**PROBLEM:**
In the Composer description below, rewrite the part that opens with the words "Composer is a" and closes with "for efficient training.", replacing "efficient" with "economical".

**TEXT:**
★ ★ ★ ★ ★ ★ ★
Composer is a library written in PyTorch that enables you to train neural networks faster, at lower cost, and to higher accuracy. We've implemented more than two dozen speed-up methods that can be applied to your training loop in just a few lines of code, or used with our built-in Trainer. We continually integrate the latest state-of-the-art in efficient neural network training.
Composer features:
- 20+ methods for speeding up training networks for computer vision and language modeling. Don't waste hours trying to reproduce research papers when Composer has done the work for you.
- An easy-to-use trainer that has been written to be as performant as possible and integrates best practices for efficient training.
- Functional forms of all of our speedup methods that allow you to integrate them into your existing training loop.
- Strong, reproducible baselines to get you started as quickly as possible.
★ ★ ★ ★ ★ ★ ★
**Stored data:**
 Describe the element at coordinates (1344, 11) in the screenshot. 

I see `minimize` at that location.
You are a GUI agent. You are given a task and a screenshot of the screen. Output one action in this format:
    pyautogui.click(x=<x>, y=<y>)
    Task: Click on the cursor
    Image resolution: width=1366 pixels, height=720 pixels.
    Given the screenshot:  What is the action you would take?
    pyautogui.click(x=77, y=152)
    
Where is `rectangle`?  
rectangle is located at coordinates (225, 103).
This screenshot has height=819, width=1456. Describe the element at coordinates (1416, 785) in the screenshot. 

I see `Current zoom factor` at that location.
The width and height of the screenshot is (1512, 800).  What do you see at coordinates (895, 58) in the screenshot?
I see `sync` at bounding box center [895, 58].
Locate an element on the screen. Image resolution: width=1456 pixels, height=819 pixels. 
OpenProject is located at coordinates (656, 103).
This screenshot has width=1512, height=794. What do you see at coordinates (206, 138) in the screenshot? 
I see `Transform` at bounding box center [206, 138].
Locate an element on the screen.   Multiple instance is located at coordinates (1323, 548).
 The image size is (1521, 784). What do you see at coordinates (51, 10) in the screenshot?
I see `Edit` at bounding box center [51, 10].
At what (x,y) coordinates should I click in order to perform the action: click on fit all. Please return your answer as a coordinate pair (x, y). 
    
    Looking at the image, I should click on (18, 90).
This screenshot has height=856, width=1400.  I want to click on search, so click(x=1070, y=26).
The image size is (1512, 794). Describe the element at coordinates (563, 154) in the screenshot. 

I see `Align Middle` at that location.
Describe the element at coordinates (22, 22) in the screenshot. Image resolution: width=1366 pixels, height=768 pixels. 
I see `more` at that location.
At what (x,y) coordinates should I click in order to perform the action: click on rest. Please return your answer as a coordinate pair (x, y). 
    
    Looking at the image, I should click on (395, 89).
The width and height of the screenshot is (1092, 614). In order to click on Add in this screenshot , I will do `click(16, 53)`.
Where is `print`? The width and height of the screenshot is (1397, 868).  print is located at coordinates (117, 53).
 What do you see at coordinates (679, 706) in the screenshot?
★ ★ ★ ★ ★ ★ ★
**RESULT OF THE TASK:**
Composer is a library written in PyTorch that enables you to train neural networks faster, at lower cost, and to higher accuracy. We've implemented more than two dozen speed-up methods that can be applied to your training loop in just a few lines of code, or used with our built-in Trainer. We continually integrate the latest state-of-the-art in economical neural network training.
Composer features:
- 20+ methods for speeding up training networks for computer vision and language modeling. Don't waste hours trying to reproduce research papers when Composer has done the work for you.
- An easy-to-use trainer that has been written to be as performant as possible and integrates best practices for economical training.